Pour une fois, ce n’est pas une étourderie, j’ai bien dit « colonel ». Certains connaissent très bien les bonnes combines pour gagner rapidement du galon.
« Thanatos, j’en ai assez à la fin ! Je me suis fait agresser par cette petite chipie qui court dans la nature, puis par cet imbécile de blondinet. Et qu’est-ce que tu fais, toi, pendant ce temps-là, au lieu de me défendre ? Tu continues à le protéger.
– Ne te fâche pas comme ça, mon Bibichounet d’amour. Je sais très bien ce que je fais. Tout ceci fait partie de mon plan que je suis le seul à pouvoir comprendre. Et d’ailleurs, tu as la tête assez dure pour résister à quatre ou cinq coups de gamelle.
– J’ai peut-être la tête dure, mais pas le cœur tendre. Je crie vengeance. Et en attendant, c’est mon autorité qui est bafouée.
– Sois un peu patiente, j’ai besoin du jeune Sigur pour mener à bien mon expérience. Quand ce sera terminé, je te l’offrirai dans un emballage cadeau. Tu en feras ce que tu voudras.
– Il y a intérêt.
– Allons, ma Bibichoupette adorée ! Pour te consoler, ton gros Lapounet va te faire un gros gros câlinou d’amour. »
Il la souleva dans ses bras comme on prendrait un petit enfant. Il couvrit son beau visage de retentissant claquouillards, il la porta jusque dans sa chambre et la fit rebondir sur son lit de roi de Basan.
Tandis que Thanatos s’amusait, Sigur s’ennuyait ferme. L’absence de Félixérie lui pesait lourdement. Son basson était resté démonté dans son étui : le trio de Glinka, en solo, n’avait vraiment plus rien de pathétique. Il décida, d’ailleurs de quitter la rue des Pervenches et de regagner son appartement.
Il avait, bien entendu, repris son travail à G. Dégodaski-Prenloo. Tout en travaillant, il pensait à elle. Quand on lui demandait où elle était, il répondait qu’il n’en savait rien. Rentré chez lui, il s’ouvrait une boîte de ravioli, comme tout célibataire qui se respecte, et le soir, il se coiffait de ses écouteurs, satisfaisant son âme de la musique des dieux.
Un long cri d’effroi déchira le silence à l’entour du château de Chambord.
Frédo sortit :
« Félixérie ! Que se passe-t-il ? »
Félixérie courut se jeter dans les bras du colosse.
« Là !... Dans le bassin... C’est horrible ! »
Elle venait de trouver, flottant dans l’eau croupie, le cadavre cruellement mutilé d’une jeune femme.
« Ah ! Ça ? Mais ce n’est rien. C’est l’agent Nicole Niclou, que Thanatos avait envoyée pour nous infiltrer.

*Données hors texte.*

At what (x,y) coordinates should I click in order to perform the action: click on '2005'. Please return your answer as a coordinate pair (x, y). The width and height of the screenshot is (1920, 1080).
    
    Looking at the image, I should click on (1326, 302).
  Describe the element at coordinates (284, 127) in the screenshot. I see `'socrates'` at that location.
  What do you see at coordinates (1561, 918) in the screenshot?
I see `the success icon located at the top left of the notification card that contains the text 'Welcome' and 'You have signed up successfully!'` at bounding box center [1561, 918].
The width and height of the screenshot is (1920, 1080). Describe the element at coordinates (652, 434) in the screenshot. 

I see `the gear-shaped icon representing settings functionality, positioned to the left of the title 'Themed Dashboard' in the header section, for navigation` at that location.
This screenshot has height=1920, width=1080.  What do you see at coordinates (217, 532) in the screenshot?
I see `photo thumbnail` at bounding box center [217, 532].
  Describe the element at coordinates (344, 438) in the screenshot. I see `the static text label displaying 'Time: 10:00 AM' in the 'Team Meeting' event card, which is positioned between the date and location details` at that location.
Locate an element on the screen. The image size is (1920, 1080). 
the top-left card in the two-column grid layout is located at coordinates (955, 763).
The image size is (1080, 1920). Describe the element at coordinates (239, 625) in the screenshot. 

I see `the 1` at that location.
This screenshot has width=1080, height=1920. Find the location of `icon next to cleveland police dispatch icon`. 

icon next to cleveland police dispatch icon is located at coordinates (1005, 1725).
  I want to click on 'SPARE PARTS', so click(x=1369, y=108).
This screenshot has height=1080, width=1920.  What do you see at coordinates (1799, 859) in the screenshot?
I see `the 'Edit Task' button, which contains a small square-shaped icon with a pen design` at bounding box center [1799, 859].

Sandra lui a proprement réglé son compte.
– Qu’est-ce que ce serait si elle le lui avait réglé salement ! » répondit Félixérie en pleurant.
Sigur venait de recevoir un textal de Thanatos, lequel lui envoyait parfois même plusieurs textaux dans la journée :
« Alors, mon jeune ami, que pensez-vous de Scriabine ? »
Sigur s’empressa de répondre. Contrairement à sa camarade qui n’avait pas le privilège de compter parmi les favoris de l’empereur, il avait accès, non seulement à la musique des dieux, mais aussi à la langue des dieux. Son nouveau bracelet de communication était équipé d’un clavier tactile alphabétique et il maniait le stylet avec autant de dextérité qu’une dactylographe, car Thanatos considérait que pour ses proches collaborateurs, un homme azerty en valait deux.
« C’est un peu compliqué pour moi.
– Je vous encourage à persévérer. La musique de Scriabine a la particularité d’apporter à celui qui l’écoute le bien-être et le réconfort. Et je sais que vous en avez besoin, car je viens d’apprendre que votre petite amie vous a quitté. »
Au terme de sa triste journée, Sigur connecta ses haut-parleurs et, installé confortablement dans le fauteuil familial, écouta, à tête reposée, le Poème de l’extase.
Son protecteur avait finalement raison, cette audition lui avait procuré, sinon l’extase, une profonde paix intérieure.